RIP: The Baron of TV News Banter

You may not have noted the death of Frank Magid earlier this month. He’s responsible for what passes for news on local TV ­— and hence your distorted perception (and that of your neighbors) of what’s going on around us.


I’ve known of Magid for years, ever since I became fascinated by the potential of broadcast news in graduate school. Fred Friendly, Edward R. Murrow’s producer (see “Good Night and Good Luck”), was my professor and inspired my belief in the high calling of broadcast journalism.


Murrow and Friendly, of course, famously lived up to that calling.

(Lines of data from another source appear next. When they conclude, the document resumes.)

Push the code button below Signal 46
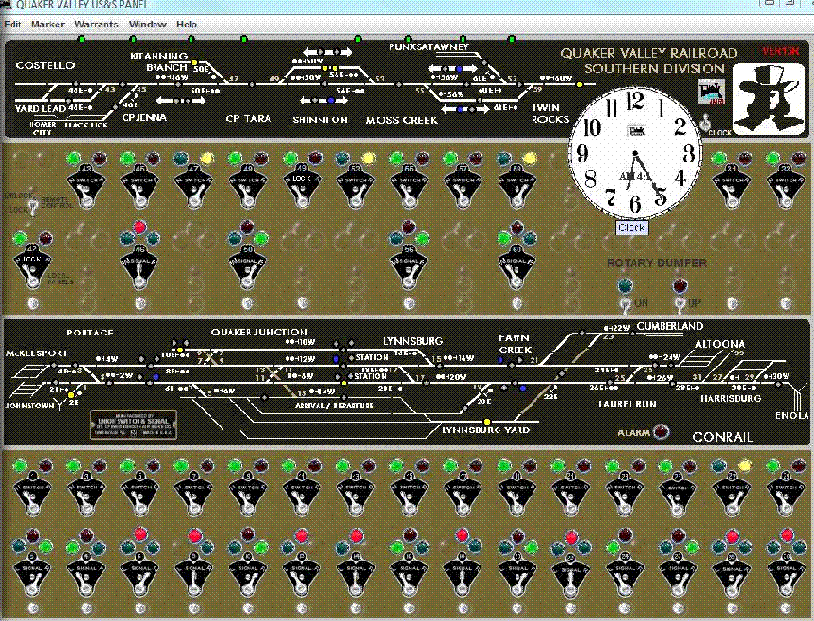Image resolution: width=814 pixels, height=621 pixels. 140,303
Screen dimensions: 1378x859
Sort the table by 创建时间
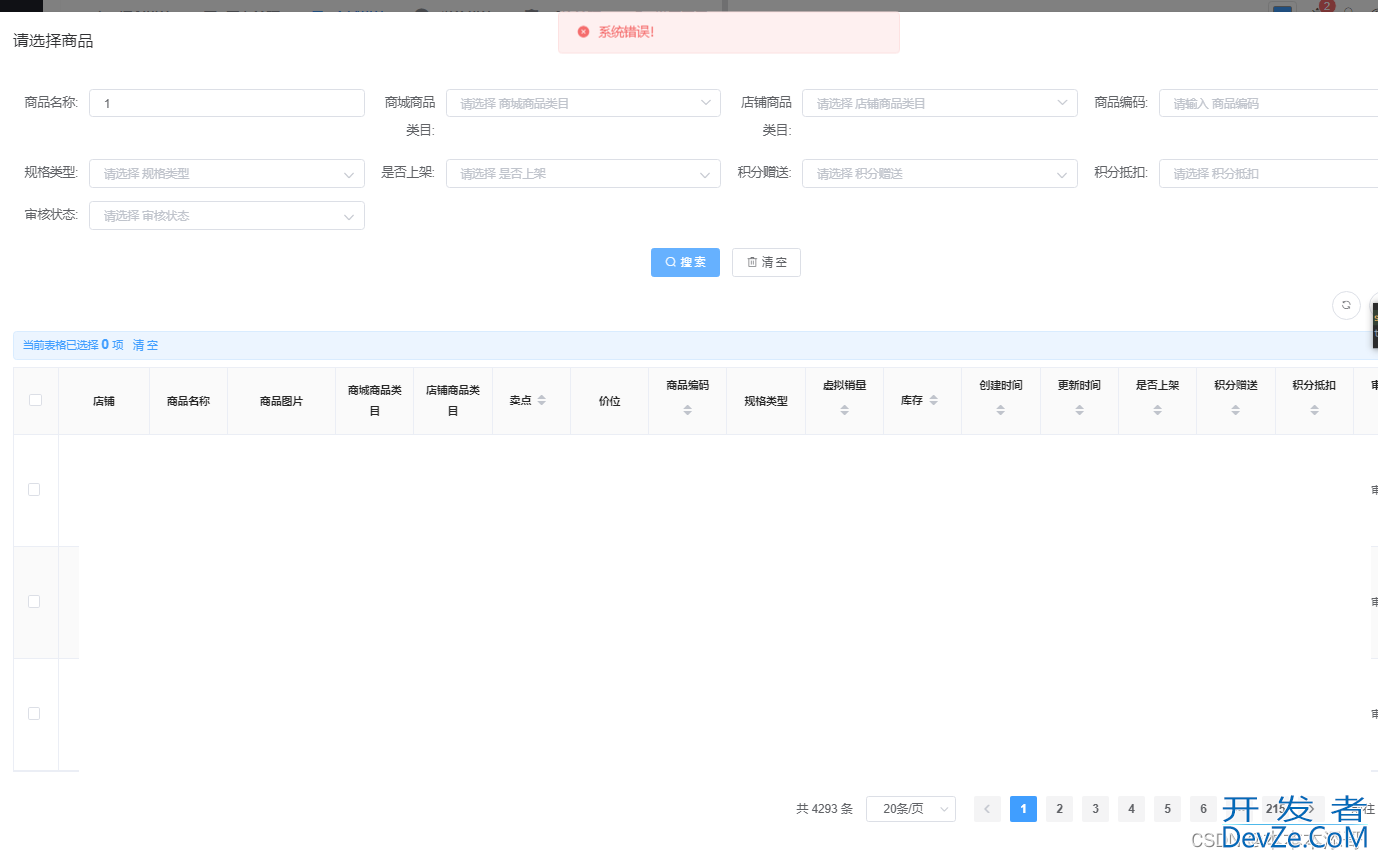coord(1000,410)
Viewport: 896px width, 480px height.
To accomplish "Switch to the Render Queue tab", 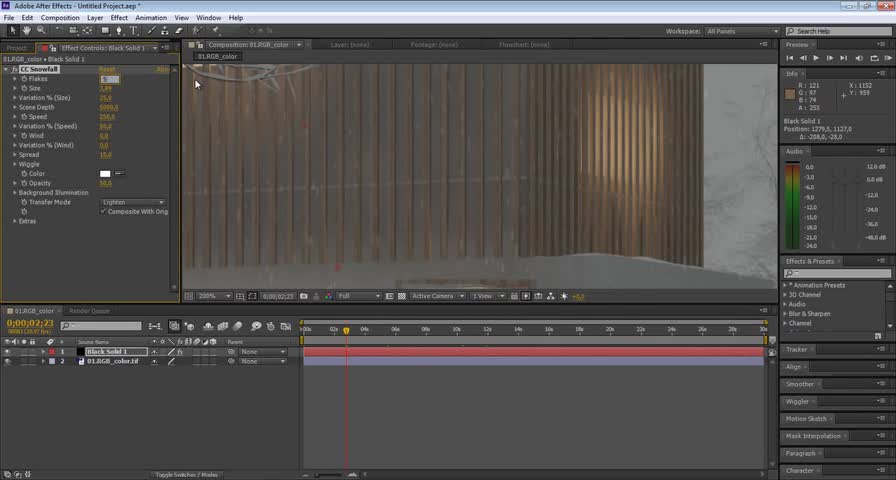I will [x=88, y=311].
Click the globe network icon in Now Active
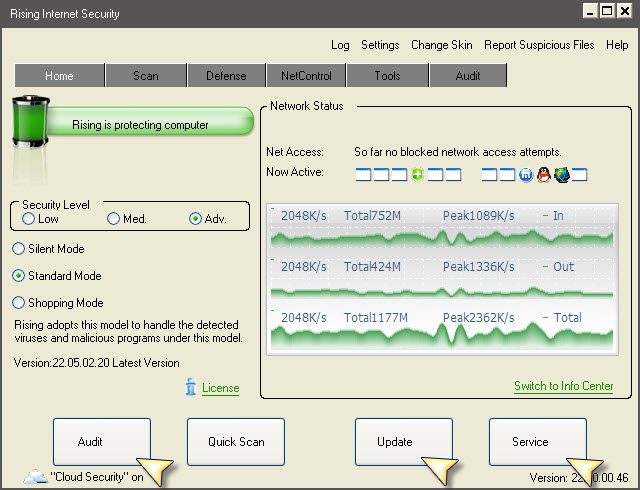640x490 pixels. [561, 175]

Not long after I graduated, Magid came along and took a wrecking ball to journalism on local TV news. As a high-paid, itinerant TV consultant, Magid was the nemesis of responsible journalism. He advised profit-fixated station owners that the news should be entertainment pandering to the lowest common denominator and the largest possible audiences ratings, ad revenues and profits.


His Dickensonian name seemed made to order for his contribution to our collective awareness.

Magid came up with the ubiquitous “Action News” format with its “happy talk” between “news teams” of affable, young “personalities.” Local broadcast news, which has always been highly competitive, became know for show not substance.


The Magid formula was, and is, heavy on fear and frivolity. The news is defined by noir accident scenes, baby giraffes and orangutans, muggers and molesters, ominous weather fronts on animated maps, goofy home videos, whiz-bang gadget reports and mindless banter between carefully-coiffed Ken-and-Barbie anchors.


Civic news about schools, government, political campaigns, taxes and the environment gets short shrift.

Audiences have been subjected to and shaped by Magid’s innovations for 35 years. In fairness, they worked. Media executives credit Magid’s recommended dramatics and phony chatter with “saving” local news — and generating massive profits.


“Action News” also made Magid, a former sociology professor, into a rich man. The New York Times obituary noted that when he died at age 78, he owned homes in Santa Barbara, Cedar Rapids and Montana.


The unhappy talk is that in departing this world, he left his largess behind.


What he left us was TV tabloid twaddle without end. Just flick through the local TV news to witness his legacy.


For the majority of the public, which, alas, still relies on television to learn about the world outside the front door, the Magid-esque perception is as pervasive as it is perverse.


Life gives us one shot at making this world a better place. Frank, you blew it.